Environment
The Chef`s Hat Environment implements an OpenAI GYM scenario, and includes a 1:1 representation of the Chef`s Hat Game.
The environment implement specific action and observation spaces, and calculates scores and performances after the game is done.
While the gaming is happening, the environment communicates with the Rooms and Agents using a specific dictionary, called info that contains the following information:
When sending the info dictionary to the players that did not do the action (observe other players and match update actions), both the “actionIsRandom” and “possibleActions” informations are hidden, to avoid leaking of information.
Action and Observation Space
The environment represents the current game state, called observation, for each player as the concatenation of the cards the player has at hand, the current cards in the playing field, and the possible actions for that move. For each player, there are a total of 200 allowed actions: to discard one card of face value 1 represents one move or to discard 3 cards of face value 1 and a joker is another move, while passing is considered another move. Each player can only do one action per game turn.
Each action taken by a player is validated based on a look-up table, the possible actions, created in real-time based on the player’s hand and the cards in the playing field. This is a crucial step to guarantee that a taken action is allowed given the game context and to guarantee that the game rules are maintained. The Figure above illustrates an example of calculated possible actions given a game state. The blue areas mark all the possible action states, while the gray areas mark actions that are not allowed due to the game’s mechanics. We observed that, given this particular game state, this player would only be allowed to perform one of three actions (marked in green), while any other action (marked in red) would be considered as invalid and not would be carried on by the simulator.

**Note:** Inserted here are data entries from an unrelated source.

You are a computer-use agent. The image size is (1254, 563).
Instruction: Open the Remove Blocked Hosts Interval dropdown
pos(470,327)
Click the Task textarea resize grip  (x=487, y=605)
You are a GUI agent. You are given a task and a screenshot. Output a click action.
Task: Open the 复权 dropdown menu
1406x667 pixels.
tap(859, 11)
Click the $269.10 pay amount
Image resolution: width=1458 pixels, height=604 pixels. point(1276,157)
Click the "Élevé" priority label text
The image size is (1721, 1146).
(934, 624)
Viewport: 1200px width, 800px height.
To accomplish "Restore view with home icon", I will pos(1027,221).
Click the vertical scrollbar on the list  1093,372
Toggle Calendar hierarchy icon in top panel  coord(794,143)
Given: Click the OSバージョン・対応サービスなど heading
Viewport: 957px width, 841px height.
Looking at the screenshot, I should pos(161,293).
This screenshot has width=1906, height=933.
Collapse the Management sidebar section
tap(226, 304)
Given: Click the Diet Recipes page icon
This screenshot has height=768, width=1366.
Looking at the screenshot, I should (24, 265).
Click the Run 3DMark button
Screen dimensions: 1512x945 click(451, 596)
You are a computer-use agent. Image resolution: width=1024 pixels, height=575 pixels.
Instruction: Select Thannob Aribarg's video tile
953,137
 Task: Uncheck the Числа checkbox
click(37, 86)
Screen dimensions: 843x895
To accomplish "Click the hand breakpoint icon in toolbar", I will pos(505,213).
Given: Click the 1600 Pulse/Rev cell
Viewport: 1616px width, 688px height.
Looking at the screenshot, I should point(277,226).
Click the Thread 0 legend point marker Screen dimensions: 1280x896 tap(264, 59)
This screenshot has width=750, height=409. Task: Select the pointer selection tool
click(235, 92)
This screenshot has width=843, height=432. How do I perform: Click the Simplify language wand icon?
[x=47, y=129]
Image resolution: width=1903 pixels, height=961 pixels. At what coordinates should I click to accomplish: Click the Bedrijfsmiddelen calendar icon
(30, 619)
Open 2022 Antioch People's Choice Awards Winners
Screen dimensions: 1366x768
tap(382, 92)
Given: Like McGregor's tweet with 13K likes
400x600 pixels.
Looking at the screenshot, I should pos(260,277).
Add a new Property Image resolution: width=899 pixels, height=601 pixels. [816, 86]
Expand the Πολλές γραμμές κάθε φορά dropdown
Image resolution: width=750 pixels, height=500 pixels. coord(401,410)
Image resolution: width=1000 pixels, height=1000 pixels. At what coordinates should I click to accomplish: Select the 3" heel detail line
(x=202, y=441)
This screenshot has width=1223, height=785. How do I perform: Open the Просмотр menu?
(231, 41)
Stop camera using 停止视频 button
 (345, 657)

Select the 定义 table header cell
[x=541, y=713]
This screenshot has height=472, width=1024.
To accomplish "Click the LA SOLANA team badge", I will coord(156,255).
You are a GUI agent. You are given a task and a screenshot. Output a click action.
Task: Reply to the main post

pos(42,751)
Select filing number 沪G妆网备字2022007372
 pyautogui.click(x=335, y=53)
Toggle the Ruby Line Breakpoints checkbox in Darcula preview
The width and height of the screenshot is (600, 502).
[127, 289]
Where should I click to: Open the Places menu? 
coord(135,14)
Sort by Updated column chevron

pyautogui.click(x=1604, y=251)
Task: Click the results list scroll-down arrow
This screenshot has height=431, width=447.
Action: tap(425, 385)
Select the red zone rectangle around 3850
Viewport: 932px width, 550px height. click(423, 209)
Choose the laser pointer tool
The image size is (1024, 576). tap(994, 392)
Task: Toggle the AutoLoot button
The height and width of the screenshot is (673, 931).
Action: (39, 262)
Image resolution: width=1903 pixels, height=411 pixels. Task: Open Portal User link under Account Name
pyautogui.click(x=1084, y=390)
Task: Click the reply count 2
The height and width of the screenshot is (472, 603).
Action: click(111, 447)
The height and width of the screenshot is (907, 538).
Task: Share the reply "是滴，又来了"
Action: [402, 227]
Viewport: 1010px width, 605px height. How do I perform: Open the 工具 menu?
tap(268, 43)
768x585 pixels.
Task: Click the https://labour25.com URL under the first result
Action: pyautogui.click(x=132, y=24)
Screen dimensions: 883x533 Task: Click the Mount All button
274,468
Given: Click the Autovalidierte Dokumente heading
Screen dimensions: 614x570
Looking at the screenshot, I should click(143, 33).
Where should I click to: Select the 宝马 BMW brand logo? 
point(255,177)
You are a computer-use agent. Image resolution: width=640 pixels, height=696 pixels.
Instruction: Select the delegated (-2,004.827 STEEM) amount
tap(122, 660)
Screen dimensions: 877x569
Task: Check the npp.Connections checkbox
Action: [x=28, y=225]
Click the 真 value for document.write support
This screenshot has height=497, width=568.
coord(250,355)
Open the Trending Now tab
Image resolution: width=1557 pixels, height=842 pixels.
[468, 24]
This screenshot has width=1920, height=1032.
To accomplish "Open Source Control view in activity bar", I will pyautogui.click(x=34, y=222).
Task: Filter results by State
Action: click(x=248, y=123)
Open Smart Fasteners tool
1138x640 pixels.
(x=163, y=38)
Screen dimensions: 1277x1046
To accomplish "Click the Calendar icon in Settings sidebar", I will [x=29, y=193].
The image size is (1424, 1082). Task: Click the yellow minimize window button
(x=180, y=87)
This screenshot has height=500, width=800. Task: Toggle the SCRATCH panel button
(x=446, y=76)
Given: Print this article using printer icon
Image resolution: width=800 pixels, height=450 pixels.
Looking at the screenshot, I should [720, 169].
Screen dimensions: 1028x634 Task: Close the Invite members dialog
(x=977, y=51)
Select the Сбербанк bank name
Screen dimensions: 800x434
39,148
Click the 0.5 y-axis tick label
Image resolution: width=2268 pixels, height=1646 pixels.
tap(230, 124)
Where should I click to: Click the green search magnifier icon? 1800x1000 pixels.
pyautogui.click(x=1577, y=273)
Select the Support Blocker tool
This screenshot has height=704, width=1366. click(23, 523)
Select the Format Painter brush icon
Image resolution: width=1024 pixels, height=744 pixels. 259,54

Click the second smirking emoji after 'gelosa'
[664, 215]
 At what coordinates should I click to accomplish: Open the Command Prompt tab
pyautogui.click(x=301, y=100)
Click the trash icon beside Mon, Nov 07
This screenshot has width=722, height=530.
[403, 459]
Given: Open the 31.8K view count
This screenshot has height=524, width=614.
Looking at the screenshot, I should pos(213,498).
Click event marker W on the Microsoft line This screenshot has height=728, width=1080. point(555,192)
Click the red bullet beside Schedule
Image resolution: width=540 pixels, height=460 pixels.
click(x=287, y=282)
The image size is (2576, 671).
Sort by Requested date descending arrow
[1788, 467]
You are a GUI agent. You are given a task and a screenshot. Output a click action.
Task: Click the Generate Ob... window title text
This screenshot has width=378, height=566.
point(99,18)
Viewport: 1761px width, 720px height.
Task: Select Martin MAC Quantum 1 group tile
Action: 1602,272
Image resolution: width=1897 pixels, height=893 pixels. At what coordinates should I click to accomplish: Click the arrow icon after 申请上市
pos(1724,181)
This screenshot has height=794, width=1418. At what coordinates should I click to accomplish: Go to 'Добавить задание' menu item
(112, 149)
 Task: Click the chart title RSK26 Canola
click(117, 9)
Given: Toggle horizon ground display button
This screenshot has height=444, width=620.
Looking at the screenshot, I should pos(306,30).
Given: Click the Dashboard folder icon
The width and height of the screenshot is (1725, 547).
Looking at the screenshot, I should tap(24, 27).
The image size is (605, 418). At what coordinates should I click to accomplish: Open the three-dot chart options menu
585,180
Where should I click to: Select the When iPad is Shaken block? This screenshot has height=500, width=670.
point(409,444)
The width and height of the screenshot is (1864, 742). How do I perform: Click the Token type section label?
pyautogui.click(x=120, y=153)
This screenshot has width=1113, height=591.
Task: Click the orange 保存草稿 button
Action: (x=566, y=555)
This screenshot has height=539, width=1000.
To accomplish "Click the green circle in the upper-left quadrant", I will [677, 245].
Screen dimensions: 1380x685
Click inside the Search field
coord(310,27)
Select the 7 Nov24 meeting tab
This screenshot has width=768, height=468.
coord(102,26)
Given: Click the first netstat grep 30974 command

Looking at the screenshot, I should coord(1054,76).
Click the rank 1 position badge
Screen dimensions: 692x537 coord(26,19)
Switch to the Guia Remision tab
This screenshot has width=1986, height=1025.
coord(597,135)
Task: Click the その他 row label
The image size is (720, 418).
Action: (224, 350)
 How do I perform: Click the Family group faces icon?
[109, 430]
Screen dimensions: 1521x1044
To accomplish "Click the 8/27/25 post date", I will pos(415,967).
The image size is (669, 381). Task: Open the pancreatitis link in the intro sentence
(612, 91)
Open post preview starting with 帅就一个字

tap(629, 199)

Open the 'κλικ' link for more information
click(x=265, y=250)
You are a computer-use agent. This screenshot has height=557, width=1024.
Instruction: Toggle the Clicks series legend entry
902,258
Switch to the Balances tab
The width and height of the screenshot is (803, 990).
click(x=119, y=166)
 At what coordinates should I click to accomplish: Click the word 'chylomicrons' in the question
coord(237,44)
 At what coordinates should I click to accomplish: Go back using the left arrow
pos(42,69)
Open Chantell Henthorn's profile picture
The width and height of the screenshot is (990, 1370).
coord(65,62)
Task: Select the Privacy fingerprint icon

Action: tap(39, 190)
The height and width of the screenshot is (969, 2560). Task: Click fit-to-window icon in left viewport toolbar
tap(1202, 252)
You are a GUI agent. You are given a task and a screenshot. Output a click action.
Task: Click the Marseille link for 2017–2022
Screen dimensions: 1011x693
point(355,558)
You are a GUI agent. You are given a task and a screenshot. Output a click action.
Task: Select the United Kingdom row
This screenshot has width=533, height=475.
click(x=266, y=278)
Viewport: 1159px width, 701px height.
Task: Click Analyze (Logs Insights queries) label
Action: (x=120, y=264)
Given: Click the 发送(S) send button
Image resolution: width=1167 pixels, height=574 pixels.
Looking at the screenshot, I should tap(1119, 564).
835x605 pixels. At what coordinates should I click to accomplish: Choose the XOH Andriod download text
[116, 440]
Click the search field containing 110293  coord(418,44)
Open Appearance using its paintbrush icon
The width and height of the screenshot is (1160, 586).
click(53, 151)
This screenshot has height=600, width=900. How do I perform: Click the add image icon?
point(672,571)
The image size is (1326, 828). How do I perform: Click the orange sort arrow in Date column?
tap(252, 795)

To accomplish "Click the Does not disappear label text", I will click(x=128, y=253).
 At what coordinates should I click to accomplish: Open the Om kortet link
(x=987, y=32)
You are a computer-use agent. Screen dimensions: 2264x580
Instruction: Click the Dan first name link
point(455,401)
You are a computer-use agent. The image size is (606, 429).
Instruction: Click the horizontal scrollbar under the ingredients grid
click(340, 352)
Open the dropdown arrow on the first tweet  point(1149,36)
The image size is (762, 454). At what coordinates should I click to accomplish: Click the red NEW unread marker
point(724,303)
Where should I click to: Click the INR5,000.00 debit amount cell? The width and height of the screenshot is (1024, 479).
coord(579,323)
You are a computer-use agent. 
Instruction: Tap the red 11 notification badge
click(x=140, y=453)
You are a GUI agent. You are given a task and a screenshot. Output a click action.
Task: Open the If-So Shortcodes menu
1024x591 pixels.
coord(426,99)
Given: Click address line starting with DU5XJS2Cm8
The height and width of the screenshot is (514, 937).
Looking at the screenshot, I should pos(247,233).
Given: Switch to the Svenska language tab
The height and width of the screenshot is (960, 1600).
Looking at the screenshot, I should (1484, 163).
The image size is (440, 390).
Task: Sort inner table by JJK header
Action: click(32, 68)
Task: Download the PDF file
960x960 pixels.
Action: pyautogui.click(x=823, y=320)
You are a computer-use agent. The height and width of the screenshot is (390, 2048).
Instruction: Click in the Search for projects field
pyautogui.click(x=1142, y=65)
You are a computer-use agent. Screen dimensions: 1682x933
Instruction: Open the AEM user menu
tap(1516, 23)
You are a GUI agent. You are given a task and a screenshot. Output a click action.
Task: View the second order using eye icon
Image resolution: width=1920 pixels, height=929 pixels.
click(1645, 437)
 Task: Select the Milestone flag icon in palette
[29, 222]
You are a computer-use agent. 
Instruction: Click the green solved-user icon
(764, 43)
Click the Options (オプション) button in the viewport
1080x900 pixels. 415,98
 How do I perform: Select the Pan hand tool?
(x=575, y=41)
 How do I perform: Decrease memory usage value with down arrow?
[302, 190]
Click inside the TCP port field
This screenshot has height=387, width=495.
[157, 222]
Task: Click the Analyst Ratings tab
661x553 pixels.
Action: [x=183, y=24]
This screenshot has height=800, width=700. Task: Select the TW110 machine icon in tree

Score and Performance Score
After each match of the Chef’s Hat game, players are rewarded with points (from 3 to 0, depending on the finishing position). We also calculate a performance score, based on the following:
performanceScore = ((points*10)/rounds)/matches
The performance score allows us to represent better the behavior of an agent in terms of the number of rounds it needed to win the match, and number of matches needed to win the game.
Datasets
The environment allows the generation of datasets, which are .csv and .pkl files that contain all the actions of the entire game in an easy-to-parse format. These datasets can be used to collect data from players, to generate analysis and interpretation about the game, or to log an entire match, for example.